第48話 空中対戦
競技前に、クィディッチのルール確認がアナウンスされた。
各チーム7人のプレーヤー全員が空飛ぶホウキに乗って戦う。チームの数だけゴールが用意されている。地球の某有名小説に出てくる球技のような一騎討ちではないのだ。このフィールドでは、数チームが同時に戦うことができる。
用いるボールは2種類、それぞれ1個ずつ。
ひとつはゲイニー。地球で言うクァッフルのようなものだ。バスケットボールくらいの大きさで、プレイヤーが自チームのゴールに投げ入れるごとに2点が入る。ただし、ある程度の遠距離から投げ入れた場合は3点が入る。
もうひとつがスニッチ。

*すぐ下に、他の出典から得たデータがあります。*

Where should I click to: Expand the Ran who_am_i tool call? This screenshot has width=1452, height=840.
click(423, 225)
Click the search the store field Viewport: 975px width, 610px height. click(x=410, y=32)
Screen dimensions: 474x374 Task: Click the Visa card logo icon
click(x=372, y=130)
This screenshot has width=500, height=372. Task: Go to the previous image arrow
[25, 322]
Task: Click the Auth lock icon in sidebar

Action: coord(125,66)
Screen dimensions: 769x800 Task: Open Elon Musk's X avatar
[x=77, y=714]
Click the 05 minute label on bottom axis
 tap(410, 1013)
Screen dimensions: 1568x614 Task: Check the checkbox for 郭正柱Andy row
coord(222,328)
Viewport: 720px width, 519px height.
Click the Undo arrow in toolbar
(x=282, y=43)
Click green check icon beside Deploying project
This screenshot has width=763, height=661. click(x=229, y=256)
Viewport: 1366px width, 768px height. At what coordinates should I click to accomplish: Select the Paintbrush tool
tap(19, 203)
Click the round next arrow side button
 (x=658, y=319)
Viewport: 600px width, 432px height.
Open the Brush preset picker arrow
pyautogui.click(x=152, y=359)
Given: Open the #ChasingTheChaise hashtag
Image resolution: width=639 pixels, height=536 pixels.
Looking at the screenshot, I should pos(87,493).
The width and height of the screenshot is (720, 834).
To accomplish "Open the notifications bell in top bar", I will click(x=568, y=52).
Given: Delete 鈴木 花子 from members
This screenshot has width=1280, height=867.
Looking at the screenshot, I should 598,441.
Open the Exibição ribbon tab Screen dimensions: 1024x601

これは地球と同じ呼び方。試合中に突如現れる。ピンポン球と同じくらいの大きさで、金色で、羽がついており、自分の意思を持って飛び回る。これを捕まえるのは、プレーヤーのうち、シーカーと呼ばれる役割の人でなければならない。つまり私だ。シーカーがスニッチを捕まえると、そのチームに15点が入る。なお、これを一度捕まえれば、スニッチが再び登場することはないが、試合時間が過ぎるまでゲームは続行される。
例の小説との違いは、魔法を使って良いということを除けば、とても地味なものだ。地味だけど、やはり違うなあと、改めて思う。
私は、ゲイニーに触れることは出来ない。代わりに、スニッチを追いかける。――精霊たちを、味方につけて。
「では、開始します」
開始の合図とともに、仲間たちが大空に飛び立った。敵も同様に。ふと見れば、ステラも居た。B組のメンバー。つまり、今は敵だ。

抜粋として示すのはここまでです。